WORK TO BE COMPLETED: With the images excluded, set down every line of the listing below exactly.
##### AVAILABLE DATA #####
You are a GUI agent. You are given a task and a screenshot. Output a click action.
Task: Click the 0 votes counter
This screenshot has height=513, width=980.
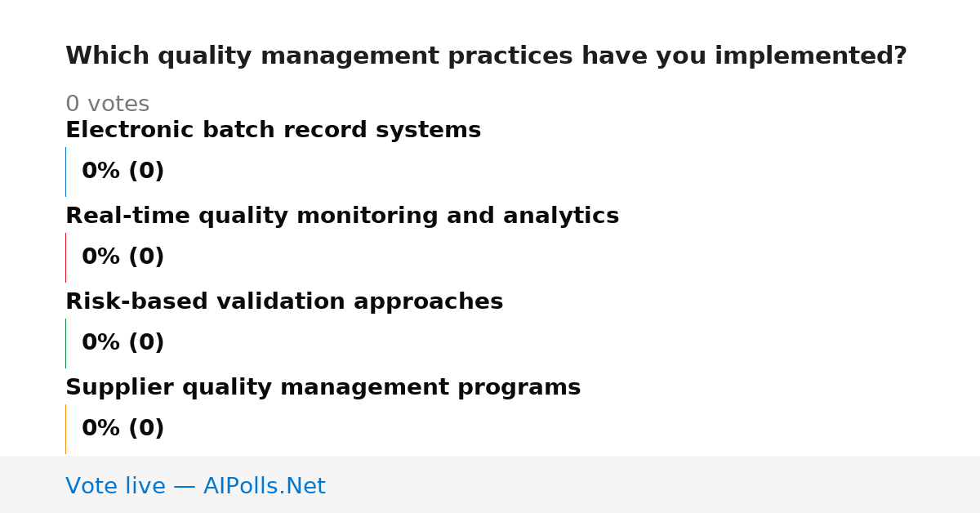107,104
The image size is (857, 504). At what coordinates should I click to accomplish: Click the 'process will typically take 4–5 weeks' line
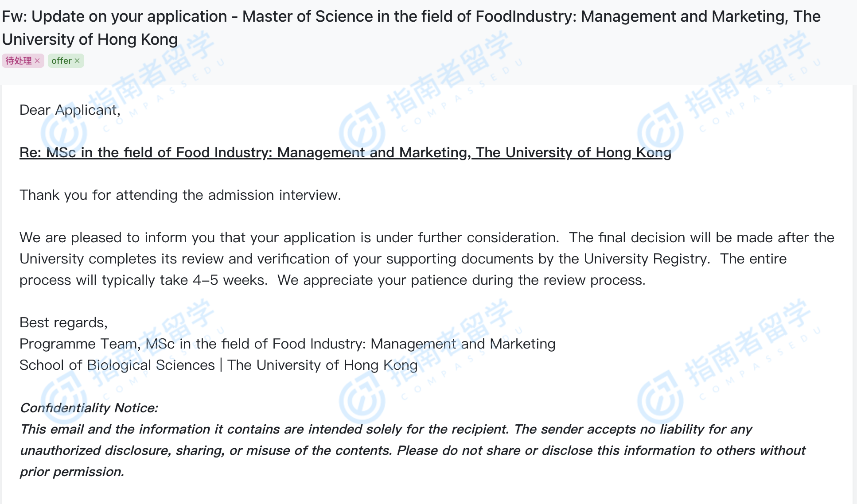pos(143,280)
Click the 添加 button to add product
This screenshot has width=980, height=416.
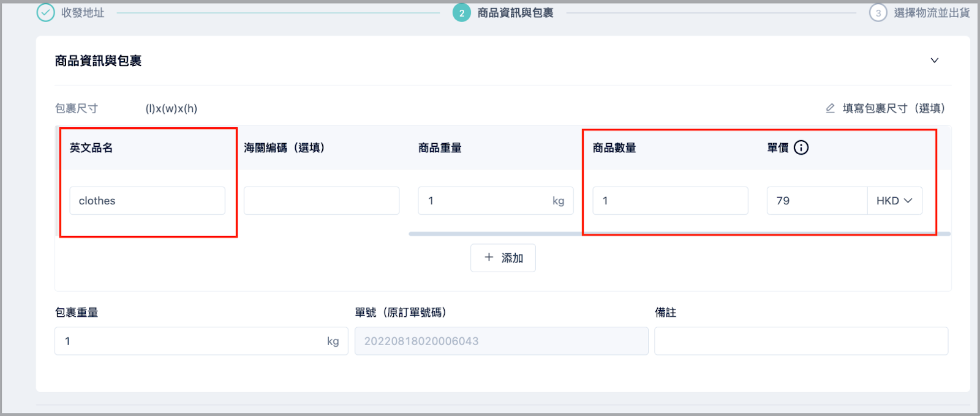pos(503,258)
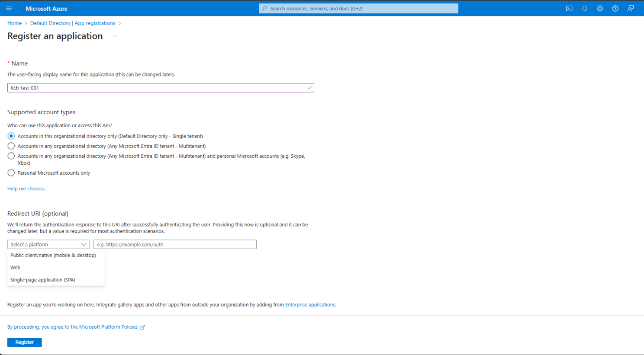The height and width of the screenshot is (355, 644).
Task: Select Personal Microsoft accounts only
Action: click(11, 173)
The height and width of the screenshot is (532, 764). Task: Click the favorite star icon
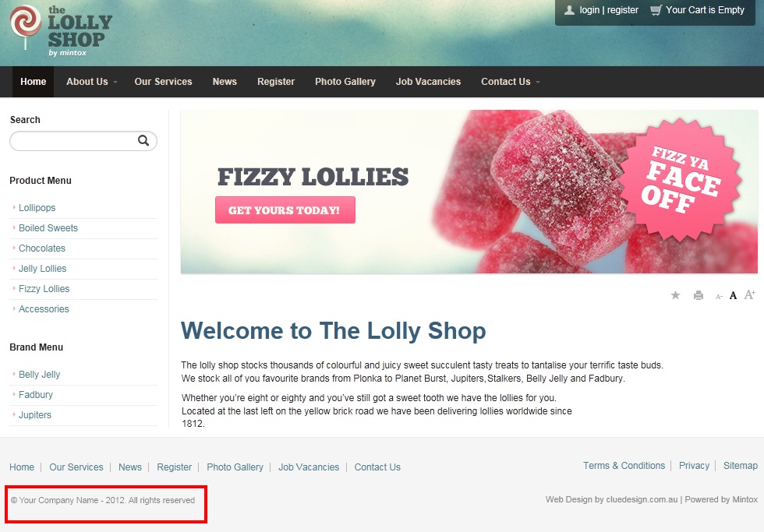675,295
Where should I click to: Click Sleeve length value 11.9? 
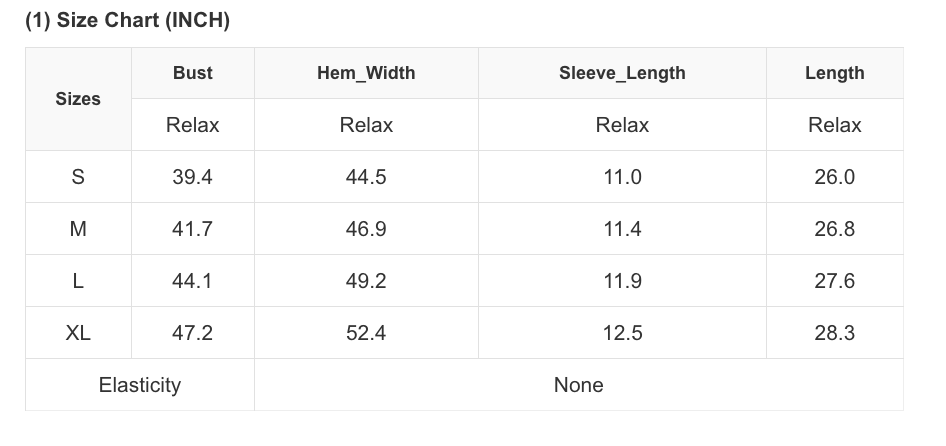[x=622, y=281]
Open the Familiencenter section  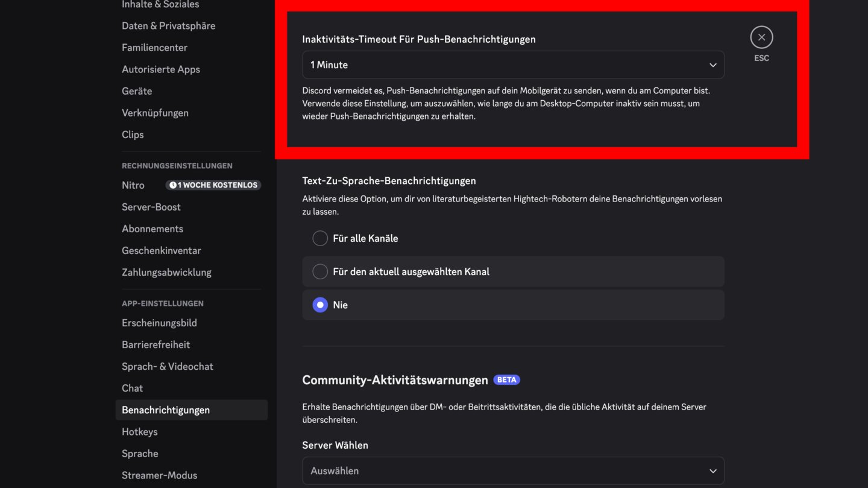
#####
TASK RESULT:
You are a GUI agent. You are given a task and a screenshot. Output a click action.
Task: Click the 0 votes counter
This screenshot has height=513, width=980.
107,104
The image size is (857, 504). At what coordinates should I click to accomplish: Click the 'process will typically take 4–5 weeks' line
pos(143,280)
Click the 添加 button to add product
This screenshot has width=980, height=416.
pos(503,258)
The height and width of the screenshot is (355, 644).
Task: Select Personal Microsoft accounts only
Action: click(11, 173)
The height and width of the screenshot is (532, 764). Task: Click the favorite star icon
675,295
Where should I click to: Click Sleeve length value 11.9? 
[x=622, y=281]
Open the Familiencenter section  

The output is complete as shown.